Fisheries catch data

You should be able to see the data folder in your files pane (bottom right in the RStudio window). If you open that folder, you will see the anchoveta.csv data file for this tutorial. Although you can view the file, you still need to read it in by running read.csv(). Do that in the code chunk below. Note that when you add a chunk it is unnamed and you don’t have to name a chunk, but it can be a good idea to do so. To name a chunk, simply include a space after {r in the first line of the chunk and then write a unique name.

Run the chunk below.

catch<-read.csv("data/anchoveta.csv")

Note that:

  • in the R Console (bottom left) the code that you have run appears, showing that it has run in R

  • in the Environment pane (top right) you now have a heading called Data and the data object catch is present with some basic details displayed.

View the structure of the data. See how the output from this chunk prints below the chunk. You can also view some of the data structure information by clicking the blue circle with a white arrow next to the data object name catch in the Environment pane (top right).

str(catch)
## 'data.frame':    69 obs. of  2 variables:
##  $ year : int  1950 1951 1952 1953 1954 1955 1956 1957 1958 1959 ...
##  $ catch: int  1100 7900 16100 37700 44400 66300 130000 346300 778600 2022000 ...

Measuring El Niño

The code below creates three vectors, one each for years between 1950 and 2018 with a moderate, strong and very strong ONI. As El Niño events occur over the turn of the year, the years indicated below represent the year at the end of each episode. Run the code.

# Moderate ONI years
EN.m<-c(1952,1964,1969,1987,1995,2003,2010)

# Strong ONI years
EN.s<-c(1958,1966,1973,1988,1992)

# Very Strong ONI years
EN.vs<-c(1983,1998,2016)

Because these three data objects are just vectors they appear under a separate heading in the Environment pane (top right).

Part 3: Plotting the data

The chunk below uses the plot() function to plot anchoveta catch against year.
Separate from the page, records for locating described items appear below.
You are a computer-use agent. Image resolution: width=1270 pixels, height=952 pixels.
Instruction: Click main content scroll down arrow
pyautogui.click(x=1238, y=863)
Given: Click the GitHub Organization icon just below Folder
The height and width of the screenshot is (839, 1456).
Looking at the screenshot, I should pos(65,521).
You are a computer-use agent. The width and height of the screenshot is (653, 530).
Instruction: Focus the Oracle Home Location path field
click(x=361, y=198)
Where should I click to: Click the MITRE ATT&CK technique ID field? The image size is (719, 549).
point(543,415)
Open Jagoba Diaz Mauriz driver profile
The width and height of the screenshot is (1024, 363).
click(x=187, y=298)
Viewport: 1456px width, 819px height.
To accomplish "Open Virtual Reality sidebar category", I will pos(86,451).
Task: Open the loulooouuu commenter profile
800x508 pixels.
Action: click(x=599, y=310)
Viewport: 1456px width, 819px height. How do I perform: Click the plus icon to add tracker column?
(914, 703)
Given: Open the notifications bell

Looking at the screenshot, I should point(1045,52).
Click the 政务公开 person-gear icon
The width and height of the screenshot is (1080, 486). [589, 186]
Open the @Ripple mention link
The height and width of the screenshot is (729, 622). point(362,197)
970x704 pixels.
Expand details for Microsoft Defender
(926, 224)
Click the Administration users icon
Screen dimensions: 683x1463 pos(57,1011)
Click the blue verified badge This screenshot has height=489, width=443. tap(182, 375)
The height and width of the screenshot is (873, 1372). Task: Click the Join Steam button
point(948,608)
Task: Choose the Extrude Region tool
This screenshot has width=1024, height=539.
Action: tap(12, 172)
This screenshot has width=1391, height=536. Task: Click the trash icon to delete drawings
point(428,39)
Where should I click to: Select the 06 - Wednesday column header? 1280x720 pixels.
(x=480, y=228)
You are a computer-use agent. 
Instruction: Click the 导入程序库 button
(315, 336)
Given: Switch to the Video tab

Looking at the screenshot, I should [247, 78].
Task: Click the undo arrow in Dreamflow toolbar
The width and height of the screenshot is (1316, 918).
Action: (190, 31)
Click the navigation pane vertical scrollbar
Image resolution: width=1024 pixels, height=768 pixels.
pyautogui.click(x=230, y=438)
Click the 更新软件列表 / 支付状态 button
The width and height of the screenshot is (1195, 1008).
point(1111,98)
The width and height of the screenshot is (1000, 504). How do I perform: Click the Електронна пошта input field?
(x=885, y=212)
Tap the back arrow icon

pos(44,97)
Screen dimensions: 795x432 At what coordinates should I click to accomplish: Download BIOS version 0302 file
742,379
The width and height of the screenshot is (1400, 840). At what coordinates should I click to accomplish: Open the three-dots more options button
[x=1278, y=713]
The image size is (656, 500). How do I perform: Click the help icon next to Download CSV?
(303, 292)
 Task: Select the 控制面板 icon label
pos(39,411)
The plot will appear below the code chunk.

plot(data=catch,catch~year,type="l")

Effect of El Niño

The chunk below recreates the plot above, using the abline() function to add vertical lines for the El Niño years. If you amend the code in a chunk and re-run it the output will update. Try and change the line width, colour or linetype and re-run the code.

# Here we have increased the thickness of the catch data timeseries to make it stand out more
plot(data=catch,catch~year,type="l", lwd=1.5)

abline(v=EN.vs,col="black")
abline(v=EN.s,col="red")
abline(v=EN.m,col="blue")

Summary

In this tutorial you have continued to develop your data visualisation skills and made the transition to RStudio and learned about RMarkdown notebooks. As you would expect of a tool that is used by many of the world’s leading environmental and data scientists, RStudio is a complicated piece of software that you can do a lot with. But at the heart of it is the coding skills that you have been developing. You are now set up to write and run your own code in your own development environment.

One last thing you can do is to export this file to a variety of formats, including Microsoft Word. This is done with the ‘Knit’ button on the top bar of the coding pane: look for the icon with the ball of wool and a knitting needle. Clicking the button will create the default output: html (basically a webpage). If you click the small black arrow to the right of the Knit button you can see the other formats. Try ‘knitting’ this notebook to a word document - it will either open automatically in Word or ask you to download it to your system and open from there. See what the output looks like. You may want to use this when preparing the data skills sections of your TMA01.